:: Task to carry out ::
Please copy the following records line for line, with no changes.

(begin)

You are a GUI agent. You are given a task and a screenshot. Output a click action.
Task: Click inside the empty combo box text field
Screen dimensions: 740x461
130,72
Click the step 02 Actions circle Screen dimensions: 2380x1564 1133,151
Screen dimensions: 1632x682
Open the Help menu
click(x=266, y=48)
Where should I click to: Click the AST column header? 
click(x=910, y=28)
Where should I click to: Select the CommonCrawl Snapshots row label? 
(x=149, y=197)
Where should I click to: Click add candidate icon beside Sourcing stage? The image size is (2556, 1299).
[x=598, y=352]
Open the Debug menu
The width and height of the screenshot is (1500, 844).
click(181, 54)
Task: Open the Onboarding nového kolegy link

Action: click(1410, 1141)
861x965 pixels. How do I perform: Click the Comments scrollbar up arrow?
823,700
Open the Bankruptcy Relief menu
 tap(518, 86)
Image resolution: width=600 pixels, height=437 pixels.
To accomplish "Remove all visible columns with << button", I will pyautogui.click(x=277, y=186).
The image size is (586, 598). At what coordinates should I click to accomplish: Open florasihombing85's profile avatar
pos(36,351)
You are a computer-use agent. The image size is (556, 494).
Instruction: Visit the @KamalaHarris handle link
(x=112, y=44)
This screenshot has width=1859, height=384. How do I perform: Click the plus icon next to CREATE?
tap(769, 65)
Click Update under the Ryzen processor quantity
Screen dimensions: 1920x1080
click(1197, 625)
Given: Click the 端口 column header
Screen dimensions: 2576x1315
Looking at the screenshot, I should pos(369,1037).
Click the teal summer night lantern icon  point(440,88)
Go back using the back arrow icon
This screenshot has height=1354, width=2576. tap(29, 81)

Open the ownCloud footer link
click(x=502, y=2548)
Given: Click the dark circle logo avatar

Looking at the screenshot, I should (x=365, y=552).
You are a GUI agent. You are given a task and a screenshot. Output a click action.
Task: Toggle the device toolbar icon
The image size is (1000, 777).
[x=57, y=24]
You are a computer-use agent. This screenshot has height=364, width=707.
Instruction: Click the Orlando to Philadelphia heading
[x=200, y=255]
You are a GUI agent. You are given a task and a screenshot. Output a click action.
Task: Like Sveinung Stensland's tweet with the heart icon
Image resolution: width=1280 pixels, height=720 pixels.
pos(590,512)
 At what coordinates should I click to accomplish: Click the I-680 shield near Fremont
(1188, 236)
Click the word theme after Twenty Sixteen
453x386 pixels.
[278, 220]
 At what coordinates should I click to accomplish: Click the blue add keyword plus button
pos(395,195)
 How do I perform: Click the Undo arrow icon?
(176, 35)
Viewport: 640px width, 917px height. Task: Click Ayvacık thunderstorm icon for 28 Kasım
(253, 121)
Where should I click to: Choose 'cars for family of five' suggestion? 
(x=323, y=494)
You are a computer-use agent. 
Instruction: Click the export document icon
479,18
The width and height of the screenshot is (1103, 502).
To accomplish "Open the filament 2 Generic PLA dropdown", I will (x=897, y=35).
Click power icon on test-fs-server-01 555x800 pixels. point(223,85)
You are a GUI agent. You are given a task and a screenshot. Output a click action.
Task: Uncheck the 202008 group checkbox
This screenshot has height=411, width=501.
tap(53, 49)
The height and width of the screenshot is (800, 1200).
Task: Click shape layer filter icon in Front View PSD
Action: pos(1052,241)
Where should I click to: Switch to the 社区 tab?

(end)

:: Written answer ::
You are a GUI agent. You are given a task and a screenshot. Output a click action.
Task: Click inside the empty combo box text field
Screen dimensions: 740x461
130,72
Click the step 02 Actions circle Screen dimensions: 2380x1564 1133,151
Screen dimensions: 1632x682
Open the Help menu
click(x=266, y=48)
Where should I click to: Click the AST column header? 
click(x=910, y=28)
Where should I click to: Select the CommonCrawl Snapshots row label? 
(x=149, y=197)
Where should I click to: Click add candidate icon beside Sourcing stage? The image size is (2556, 1299).
[x=598, y=352]
Open the Debug menu
The width and height of the screenshot is (1500, 844).
click(181, 54)
Task: Open the Onboarding nového kolegy link

Action: click(1410, 1141)
861x965 pixels. How do I perform: Click the Comments scrollbar up arrow?
823,700
Open the Bankruptcy Relief menu
 tap(518, 86)
Image resolution: width=600 pixels, height=437 pixels.
To accomplish "Remove all visible columns with << button", I will pyautogui.click(x=277, y=186).
The image size is (586, 598). At what coordinates should I click to accomplish: Open florasihombing85's profile avatar
pos(36,351)
You are a computer-use agent. The image size is (556, 494).
Instruction: Visit the @KamalaHarris handle link
(x=112, y=44)
This screenshot has width=1859, height=384. How do I perform: Click the plus icon next to CREATE?
tap(769, 65)
Click Update under the Ryzen processor quantity
Screen dimensions: 1920x1080
click(1197, 625)
Given: Click the 端口 column header
Screen dimensions: 2576x1315
Looking at the screenshot, I should pos(369,1037).
Click the teal summer night lantern icon  point(440,88)
Go back using the back arrow icon
This screenshot has height=1354, width=2576. tap(29, 81)

Open the ownCloud footer link
click(x=502, y=2548)
Given: Click the dark circle logo avatar

Looking at the screenshot, I should (x=365, y=552).
You are a GUI agent. You are given a task and a screenshot. Output a click action.
Task: Toggle the device toolbar icon
The image size is (1000, 777).
[x=57, y=24]
You are a computer-use agent. This screenshot has height=364, width=707.
Instruction: Click the Orlando to Philadelphia heading
[x=200, y=255]
You are a GUI agent. You are given a task and a screenshot. Output a click action.
Task: Like Sveinung Stensland's tweet with the heart icon
Image resolution: width=1280 pixels, height=720 pixels.
pos(590,512)
 At what coordinates should I click to accomplish: Click the I-680 shield near Fremont
(1188, 236)
Click the word theme after Twenty Sixteen
453x386 pixels.
[278, 220]
 At what coordinates should I click to accomplish: Click the blue add keyword plus button
pos(395,195)
 How do I perform: Click the Undo arrow icon?
(176, 35)
Viewport: 640px width, 917px height. Task: Click Ayvacık thunderstorm icon for 28 Kasım
(253, 121)
Where should I click to: Choose 'cars for family of five' suggestion? 
(x=323, y=494)
You are a computer-use agent. 
Instruction: Click the export document icon
479,18
The width and height of the screenshot is (1103, 502).
To accomplish "Open the filament 2 Generic PLA dropdown", I will (x=897, y=35).
Click power icon on test-fs-server-01 555x800 pixels. point(223,85)
You are a GUI agent. You are given a task and a screenshot. Output a click action.
Task: Uncheck the 202008 group checkbox
This screenshot has height=411, width=501.
tap(53, 49)
The height and width of the screenshot is (800, 1200).
Task: Click shape layer filter icon in Front View PSD
Action: pos(1052,241)
Where should I click to: Switch to the 社区 tab?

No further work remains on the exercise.